- _Problem requirements_
Retype the whole listing that follows, with nothing added or left out.
>>>
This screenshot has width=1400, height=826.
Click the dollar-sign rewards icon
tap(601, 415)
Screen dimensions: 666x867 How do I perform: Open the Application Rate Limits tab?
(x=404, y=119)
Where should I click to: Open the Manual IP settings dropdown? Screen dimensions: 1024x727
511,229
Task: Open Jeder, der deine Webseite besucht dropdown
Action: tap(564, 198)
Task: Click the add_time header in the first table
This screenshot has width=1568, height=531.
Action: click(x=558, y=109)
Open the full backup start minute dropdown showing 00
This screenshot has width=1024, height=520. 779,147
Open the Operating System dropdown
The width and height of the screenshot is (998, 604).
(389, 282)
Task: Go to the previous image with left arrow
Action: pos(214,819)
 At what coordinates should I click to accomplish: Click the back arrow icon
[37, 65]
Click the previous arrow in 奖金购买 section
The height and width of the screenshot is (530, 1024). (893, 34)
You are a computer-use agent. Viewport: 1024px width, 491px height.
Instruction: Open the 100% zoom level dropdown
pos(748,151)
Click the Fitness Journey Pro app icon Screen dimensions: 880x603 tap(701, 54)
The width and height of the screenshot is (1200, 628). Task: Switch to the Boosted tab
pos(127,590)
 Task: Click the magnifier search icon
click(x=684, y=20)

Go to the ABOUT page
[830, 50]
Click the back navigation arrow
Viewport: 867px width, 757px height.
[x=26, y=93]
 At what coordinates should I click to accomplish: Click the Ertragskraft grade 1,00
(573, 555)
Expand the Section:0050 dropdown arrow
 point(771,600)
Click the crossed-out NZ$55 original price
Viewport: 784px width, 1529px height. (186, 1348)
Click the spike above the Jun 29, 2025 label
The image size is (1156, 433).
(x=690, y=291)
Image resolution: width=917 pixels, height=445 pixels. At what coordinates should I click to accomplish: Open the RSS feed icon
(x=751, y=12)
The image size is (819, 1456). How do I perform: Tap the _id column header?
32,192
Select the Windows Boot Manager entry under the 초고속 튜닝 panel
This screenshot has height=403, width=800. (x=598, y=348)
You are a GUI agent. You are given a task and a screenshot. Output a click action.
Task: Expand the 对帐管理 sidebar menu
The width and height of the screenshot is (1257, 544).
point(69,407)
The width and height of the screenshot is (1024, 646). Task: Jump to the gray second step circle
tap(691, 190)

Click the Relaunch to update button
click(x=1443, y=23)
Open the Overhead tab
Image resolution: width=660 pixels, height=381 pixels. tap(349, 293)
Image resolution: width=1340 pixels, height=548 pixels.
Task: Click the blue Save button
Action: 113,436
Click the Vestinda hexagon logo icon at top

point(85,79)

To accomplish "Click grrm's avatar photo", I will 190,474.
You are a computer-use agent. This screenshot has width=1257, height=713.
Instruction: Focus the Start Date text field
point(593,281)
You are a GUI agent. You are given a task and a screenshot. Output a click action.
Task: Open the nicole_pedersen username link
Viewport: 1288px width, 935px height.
<<<
- _Solution to the exercise_
This screenshot has width=1400, height=826.
Click the dollar-sign rewards icon
tap(601, 415)
Screen dimensions: 666x867 How do I perform: Open the Application Rate Limits tab?
(x=404, y=119)
Where should I click to: Open the Manual IP settings dropdown? Screen dimensions: 1024x727
511,229
Task: Open Jeder, der deine Webseite besucht dropdown
Action: tap(564, 198)
Task: Click the add_time header in the first table
This screenshot has width=1568, height=531.
Action: click(x=558, y=109)
Open the full backup start minute dropdown showing 00
This screenshot has width=1024, height=520. 779,147
Open the Operating System dropdown
The width and height of the screenshot is (998, 604).
(389, 282)
Task: Go to the previous image with left arrow
Action: pos(214,819)
 At what coordinates should I click to accomplish: Click the back arrow icon
[37, 65]
Click the previous arrow in 奖金购买 section
The height and width of the screenshot is (530, 1024). (893, 34)
You are a computer-use agent. Viewport: 1024px width, 491px height.
Instruction: Open the 100% zoom level dropdown
pos(748,151)
Click the Fitness Journey Pro app icon Screen dimensions: 880x603 tap(701, 54)
The width and height of the screenshot is (1200, 628). Task: Switch to the Boosted tab
pos(127,590)
 Task: Click the magnifier search icon
click(x=684, y=20)

Go to the ABOUT page
[830, 50]
Click the back navigation arrow
Viewport: 867px width, 757px height.
[x=26, y=93]
 At what coordinates should I click to accomplish: Click the Ertragskraft grade 1,00
(573, 555)
Expand the Section:0050 dropdown arrow
 point(771,600)
Click the crossed-out NZ$55 original price
Viewport: 784px width, 1529px height. (186, 1348)
Click the spike above the Jun 29, 2025 label
The image size is (1156, 433).
(x=690, y=291)
Image resolution: width=917 pixels, height=445 pixels. At what coordinates should I click to accomplish: Open the RSS feed icon
(x=751, y=12)
The image size is (819, 1456). How do I perform: Tap the _id column header?
32,192
Select the Windows Boot Manager entry under the 초고속 튜닝 panel
This screenshot has height=403, width=800. (x=598, y=348)
You are a GUI agent. You are given a task and a screenshot. Output a click action.
Task: Expand the 对帐管理 sidebar menu
The width and height of the screenshot is (1257, 544).
point(69,407)
The width and height of the screenshot is (1024, 646). Task: Jump to the gray second step circle
tap(691, 190)

Click the Relaunch to update button
click(x=1443, y=23)
Open the Overhead tab
Image resolution: width=660 pixels, height=381 pixels. tap(349, 293)
Image resolution: width=1340 pixels, height=548 pixels.
Task: Click the blue Save button
Action: 113,436
Click the Vestinda hexagon logo icon at top

point(85,79)

To accomplish "Click grrm's avatar photo", I will 190,474.
You are a computer-use agent. This screenshot has width=1257, height=713.
Instruction: Focus the Start Date text field
point(593,281)
You are a GUI agent. You are given a task and a screenshot. Output a click action.
Task: Open the nicole_pedersen username link
Viewport: 1288px width, 935px height.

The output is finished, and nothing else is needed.